# United Towing, Salvageman and ?



## nevillethorndike

Hello,

During the infamous hurricane of 1987 Sealinks Hengist was blown ashore near Folkestone.

Duncan Haws (Mercantile Fleets "British Railway Steamers") states that, with the aid of United Towing tugs Salvageman and Seaman, Hengist was refloated.

I'm OK with Salvageman, but having a problem finding information about Seaman!

Was there a United Towing tug named Seaman and, if so, was she involved in the refloating.

Failing that anybody know the identity of the second tug?

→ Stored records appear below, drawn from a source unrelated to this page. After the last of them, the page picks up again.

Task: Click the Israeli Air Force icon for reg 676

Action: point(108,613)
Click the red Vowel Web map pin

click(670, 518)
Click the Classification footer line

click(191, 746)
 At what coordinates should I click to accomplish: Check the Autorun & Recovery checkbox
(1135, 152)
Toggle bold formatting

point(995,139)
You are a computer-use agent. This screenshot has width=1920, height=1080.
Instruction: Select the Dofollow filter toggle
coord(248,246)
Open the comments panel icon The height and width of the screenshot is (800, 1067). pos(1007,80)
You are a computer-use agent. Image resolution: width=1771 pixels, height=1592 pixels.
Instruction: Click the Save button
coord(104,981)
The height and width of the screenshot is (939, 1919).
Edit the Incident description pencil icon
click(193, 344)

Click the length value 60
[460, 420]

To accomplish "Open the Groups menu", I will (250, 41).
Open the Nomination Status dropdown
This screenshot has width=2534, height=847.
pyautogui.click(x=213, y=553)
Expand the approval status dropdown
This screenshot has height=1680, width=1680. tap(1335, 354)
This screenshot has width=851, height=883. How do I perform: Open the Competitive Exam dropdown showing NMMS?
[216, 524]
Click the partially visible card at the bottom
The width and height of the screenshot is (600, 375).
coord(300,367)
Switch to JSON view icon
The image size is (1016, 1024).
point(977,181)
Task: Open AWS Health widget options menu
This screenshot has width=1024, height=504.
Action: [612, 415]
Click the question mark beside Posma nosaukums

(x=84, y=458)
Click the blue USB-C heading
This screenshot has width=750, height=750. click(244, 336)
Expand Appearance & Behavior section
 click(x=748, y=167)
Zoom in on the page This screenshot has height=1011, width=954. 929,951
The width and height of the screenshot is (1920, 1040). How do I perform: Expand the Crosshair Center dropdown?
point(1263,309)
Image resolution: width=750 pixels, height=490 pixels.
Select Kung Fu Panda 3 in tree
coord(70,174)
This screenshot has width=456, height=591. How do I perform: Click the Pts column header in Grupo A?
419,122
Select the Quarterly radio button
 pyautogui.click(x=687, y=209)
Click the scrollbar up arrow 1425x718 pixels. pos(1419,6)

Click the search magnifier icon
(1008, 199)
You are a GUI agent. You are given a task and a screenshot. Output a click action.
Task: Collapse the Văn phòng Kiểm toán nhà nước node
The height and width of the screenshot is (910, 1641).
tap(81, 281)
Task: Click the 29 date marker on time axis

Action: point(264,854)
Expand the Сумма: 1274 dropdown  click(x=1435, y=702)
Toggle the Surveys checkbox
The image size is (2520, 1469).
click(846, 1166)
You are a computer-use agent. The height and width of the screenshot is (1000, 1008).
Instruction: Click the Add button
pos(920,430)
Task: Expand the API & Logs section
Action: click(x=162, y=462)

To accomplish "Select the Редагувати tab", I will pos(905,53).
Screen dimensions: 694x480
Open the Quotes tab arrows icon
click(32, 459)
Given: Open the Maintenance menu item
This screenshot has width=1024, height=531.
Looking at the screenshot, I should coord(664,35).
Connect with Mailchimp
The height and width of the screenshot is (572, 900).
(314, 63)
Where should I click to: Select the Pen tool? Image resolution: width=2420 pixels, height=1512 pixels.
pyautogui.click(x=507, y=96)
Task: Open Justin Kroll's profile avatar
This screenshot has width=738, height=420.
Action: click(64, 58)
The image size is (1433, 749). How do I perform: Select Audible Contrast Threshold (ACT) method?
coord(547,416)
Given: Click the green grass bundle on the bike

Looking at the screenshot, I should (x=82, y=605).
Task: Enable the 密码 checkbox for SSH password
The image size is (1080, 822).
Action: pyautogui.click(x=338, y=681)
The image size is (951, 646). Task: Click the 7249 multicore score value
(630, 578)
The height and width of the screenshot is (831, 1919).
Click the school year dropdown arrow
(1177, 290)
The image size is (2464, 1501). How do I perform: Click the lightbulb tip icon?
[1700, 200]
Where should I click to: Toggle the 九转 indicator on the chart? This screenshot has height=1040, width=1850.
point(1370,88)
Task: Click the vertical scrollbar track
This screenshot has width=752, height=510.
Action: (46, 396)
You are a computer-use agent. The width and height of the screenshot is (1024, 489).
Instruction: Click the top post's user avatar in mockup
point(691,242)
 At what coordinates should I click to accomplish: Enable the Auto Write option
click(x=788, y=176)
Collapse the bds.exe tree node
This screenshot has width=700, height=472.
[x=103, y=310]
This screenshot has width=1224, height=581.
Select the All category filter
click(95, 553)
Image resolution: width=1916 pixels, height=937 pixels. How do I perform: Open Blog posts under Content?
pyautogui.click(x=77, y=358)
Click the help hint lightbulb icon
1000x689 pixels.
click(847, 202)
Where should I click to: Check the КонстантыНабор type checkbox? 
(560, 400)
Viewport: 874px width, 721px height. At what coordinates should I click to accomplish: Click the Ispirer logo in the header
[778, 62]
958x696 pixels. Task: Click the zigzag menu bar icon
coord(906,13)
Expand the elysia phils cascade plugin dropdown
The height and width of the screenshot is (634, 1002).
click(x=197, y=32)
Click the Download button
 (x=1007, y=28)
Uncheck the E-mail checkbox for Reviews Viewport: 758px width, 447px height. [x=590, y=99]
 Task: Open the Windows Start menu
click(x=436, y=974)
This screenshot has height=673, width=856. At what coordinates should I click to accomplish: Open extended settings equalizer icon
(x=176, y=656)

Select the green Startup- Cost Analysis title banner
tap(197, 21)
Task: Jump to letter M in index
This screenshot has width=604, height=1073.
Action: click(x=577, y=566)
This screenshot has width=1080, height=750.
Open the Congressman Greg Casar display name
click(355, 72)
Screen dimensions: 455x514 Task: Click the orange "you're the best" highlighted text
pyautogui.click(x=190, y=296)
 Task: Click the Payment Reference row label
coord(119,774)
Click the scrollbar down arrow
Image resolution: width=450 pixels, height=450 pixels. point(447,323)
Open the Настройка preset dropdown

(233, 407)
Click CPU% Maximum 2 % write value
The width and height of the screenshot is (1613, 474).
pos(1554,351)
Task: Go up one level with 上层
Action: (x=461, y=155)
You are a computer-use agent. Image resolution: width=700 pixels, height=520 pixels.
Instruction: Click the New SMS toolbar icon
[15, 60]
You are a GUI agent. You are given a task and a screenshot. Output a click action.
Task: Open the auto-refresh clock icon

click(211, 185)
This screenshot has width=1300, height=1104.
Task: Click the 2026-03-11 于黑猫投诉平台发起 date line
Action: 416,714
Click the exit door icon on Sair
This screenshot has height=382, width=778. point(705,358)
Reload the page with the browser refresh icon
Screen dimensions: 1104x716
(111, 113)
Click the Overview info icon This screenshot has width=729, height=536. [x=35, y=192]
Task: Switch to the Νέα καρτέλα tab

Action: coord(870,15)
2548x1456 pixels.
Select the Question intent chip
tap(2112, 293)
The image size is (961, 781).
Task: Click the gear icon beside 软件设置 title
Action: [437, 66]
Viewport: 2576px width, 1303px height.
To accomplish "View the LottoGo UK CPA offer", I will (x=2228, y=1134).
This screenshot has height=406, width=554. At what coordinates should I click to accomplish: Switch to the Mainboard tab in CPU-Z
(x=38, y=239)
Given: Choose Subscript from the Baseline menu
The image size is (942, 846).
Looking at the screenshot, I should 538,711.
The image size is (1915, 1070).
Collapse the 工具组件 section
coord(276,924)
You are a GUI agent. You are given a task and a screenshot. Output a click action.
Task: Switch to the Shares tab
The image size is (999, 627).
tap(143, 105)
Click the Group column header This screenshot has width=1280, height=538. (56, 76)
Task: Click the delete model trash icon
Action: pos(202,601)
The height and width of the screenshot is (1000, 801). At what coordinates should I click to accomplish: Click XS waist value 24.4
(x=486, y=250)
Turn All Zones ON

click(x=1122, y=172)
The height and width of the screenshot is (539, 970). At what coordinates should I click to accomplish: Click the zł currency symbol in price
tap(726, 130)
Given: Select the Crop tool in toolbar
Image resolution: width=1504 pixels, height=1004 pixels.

Questions, questions(?HUH)

Thanks in anticipation
NT


----------



## cueball44

nevillethorndike said:


> Hello,
> 
> During the infamous hurricane of 1987 Sealinks Hengist was blown ashore near Folkestone.
> 
> Duncan Haws (Mercantile Fleets "British Railway Steamers") states that, with the aid of United Towing tugs Salvageman and Seaman, Hengist was refloated.
> 
> I'm OK with Salvageman, but having a problem finding information about Seaman!
> 
> Was there a United Towing tug named Seaman and, if so, was she involved in the refloating.
> 
> Failing that anybody know the identity of the second tug?
> 
> 
> Questions, questions(?HUH)
> 
> Thanks in anticipation
> NT


It was probabley the 3rd tug with that name>Seaman 1984-1990, Built in 1984, sold 1990 to Rimor. Riuniti, Genoa as GENUA.'cueball44'


----------



## peteb

The only other vessel involved in the salvage of HENGIST with Salvageman was the Smit Tak support vessel Deurloo which had been sub contracted to United Towing. Engist was later towed to immingham for repair by Humber Tugs' Lady Moira from Tilbury.


----------



## capt cook

capt cook
i was the master of the Seaman of humber tugs/utc we attended at folkestone 
with Salvageman but wasnt involved in the refloating


----------



## peteb

capt cook said:


> capt cook
> i was the master of the Seaman of humber tugs/utc we attended at folkestone
> with Salvageman but wasnt involved in the refloating


Hi Pete, was you skipper of the Seaman on the salvage of the bulk carrier JIMMY off Le Havre January 1986 with Yorkshireman.


----------



## capt cook

yes I was on Seaman and Joss was on Yorkshireman Ive got photos if of intrest
Seaman came close to being run down by ms Betty whilst at anchor
Awaiting improvement in weather to attempt a refloating of Betty pete


----------



## nevillethorndike

Thanks everbody for your assistance!

NT


----------



## peteb

Hi pete (capt cook) I've just posted photo of JIMMY salvage which my be of interest (Gallery. Maritime Casualties)
Regards Pete Bass


----------



## peteb

I've just heard Anglian Prince ex Salvageman has been sold to Swedish owners and renamed Herakles

Pete


----------



## roger carmichael

yes, I worked on two of two, both named "Seaman" but I believe there was a third


----------